(Data on locating visible targets)
↓↓↓

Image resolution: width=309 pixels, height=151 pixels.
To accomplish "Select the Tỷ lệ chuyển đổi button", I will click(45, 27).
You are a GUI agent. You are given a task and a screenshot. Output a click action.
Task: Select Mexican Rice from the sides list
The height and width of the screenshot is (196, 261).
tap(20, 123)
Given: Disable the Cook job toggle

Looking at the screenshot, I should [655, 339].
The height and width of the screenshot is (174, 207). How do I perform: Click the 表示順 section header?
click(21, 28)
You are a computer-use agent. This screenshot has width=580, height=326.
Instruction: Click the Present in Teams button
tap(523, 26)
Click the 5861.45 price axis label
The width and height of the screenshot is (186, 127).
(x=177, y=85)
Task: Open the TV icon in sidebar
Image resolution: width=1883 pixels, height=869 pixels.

↑↑↑

> [WHAT THIS TASK INVOLVES] Give the lines of the items as a numbered list, beginning with the line that contains "The height and width of the screenshot is (174, 207)." and going on through the end of the items. Omit any blank lines.

> [RESULT OF THE TASK]
1. The height and width of the screenshot is (174, 207). How do I perform: Click the 表示順 section header?
2. click(21, 28)
3. You are a computer-use agent. This screenshot has width=580, height=326.
4. Instruction: Click the Present in Teams button
5. tap(523, 26)
6. Click the 5861.45 price axis label
7. The width and height of the screenshot is (186, 127).
8. (x=177, y=85)
9. Task: Open the TV icon in sidebar
10. Image resolution: width=1883 pixels, height=869 pixels.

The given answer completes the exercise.